Run Control of CPU (at bootcompat session) :
CPU_WAIT_INIT_VAL (0xffffffff) // CPU waiting (spinning)
CPU_WAIT_A64_VAL (0xfffffffe) // CPU goes to A64
x (address other than above) // CPU goes to x
Bootstrap pins of SP7350
The state of bootstrap pins of SP7350 is read into bootstrap register (G0.31) upon releasing power-on reset.

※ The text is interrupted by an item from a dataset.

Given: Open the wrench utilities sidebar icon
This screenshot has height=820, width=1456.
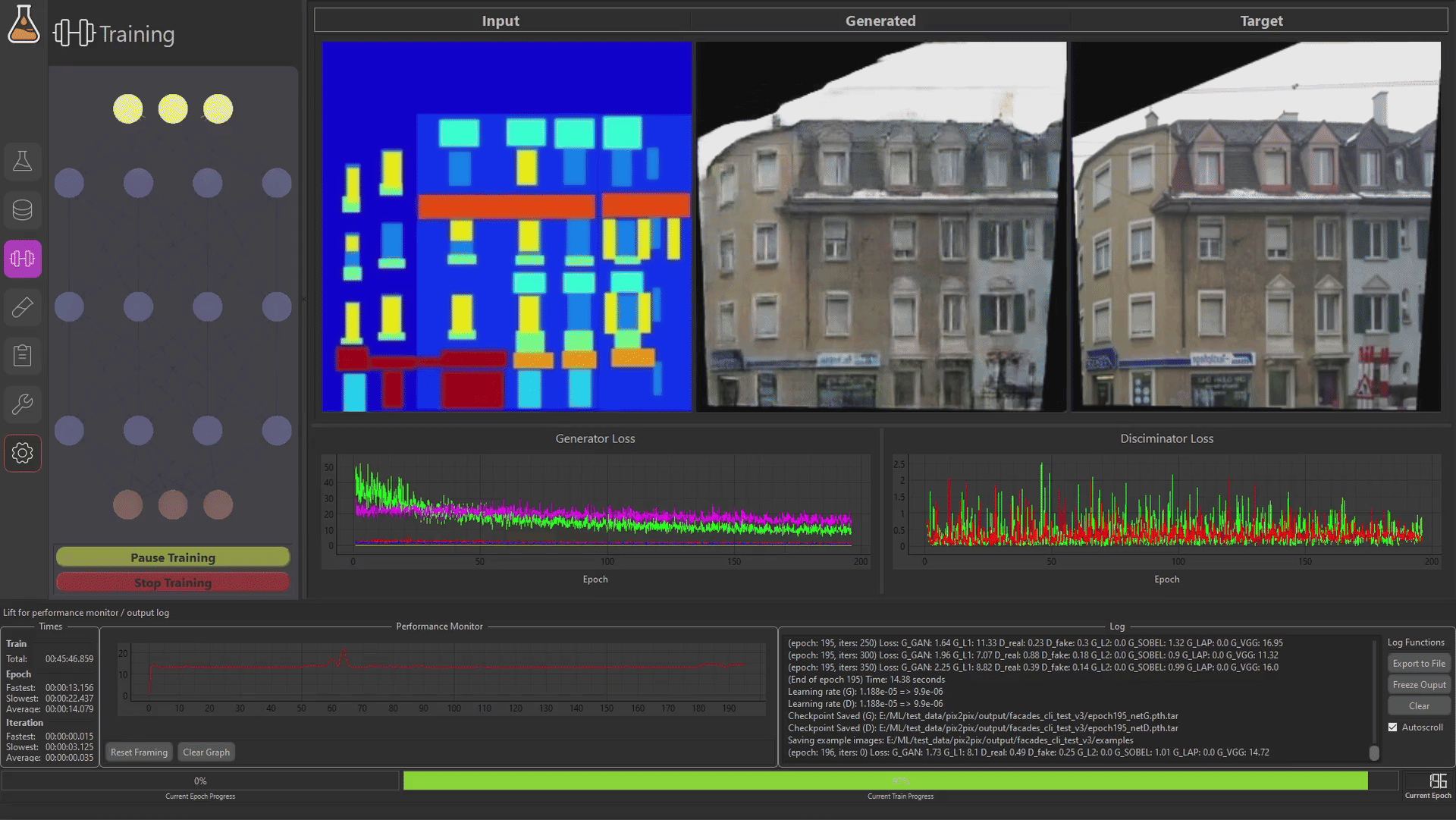Looking at the screenshot, I should [22, 404].
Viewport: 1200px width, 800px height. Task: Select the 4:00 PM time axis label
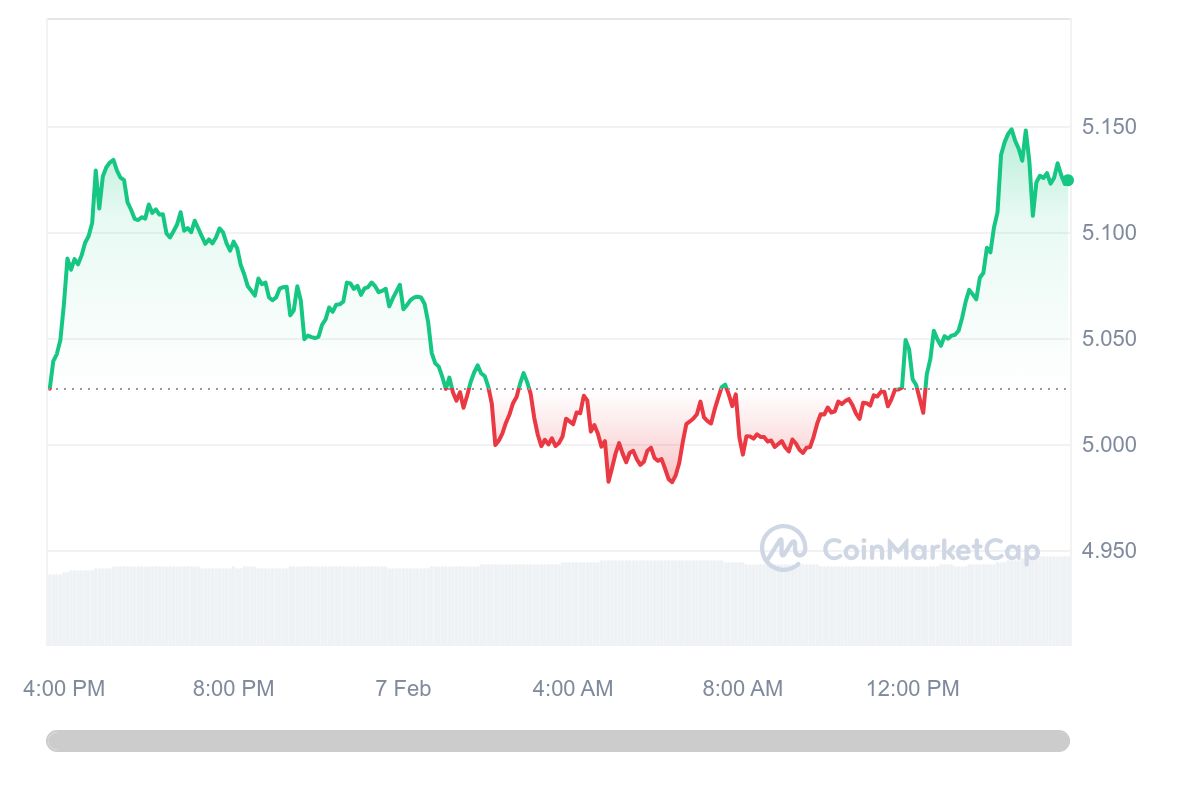(64, 688)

Refer to definition of boot-strap pins in i-boot below:
Boot-strap pins of SP7350 | Boot devices | |||||||
MX6 | MX5 | MX4 | MX3 | MX2 | MX1 | MX0 | ||
1 | 1 | 1 | 1 | 1 | x | x | eMMC boot | |
1 | 1 | 1 | 0 | 1 | x | x | SPI-NAND boot | |
1 | 1 | 0 | 1 | 1 | x | x | USB boot | |
1 | 1 | 0 | 0 | 1 | x | x | SDC boot | |
1 | 0 | 1 | 1 | 1 | x | x | SPI-NOR boot | |
1 | 0 | 0 | 0 | 1 | x | x | 8-bit NAND boot | |
Note:
If MX1 = 0, the JTAG interface of CA55 of SP7350 will be enabled.
If MX2 = 0, SP7350 will enter test mode. Always set to 1 for normal operation.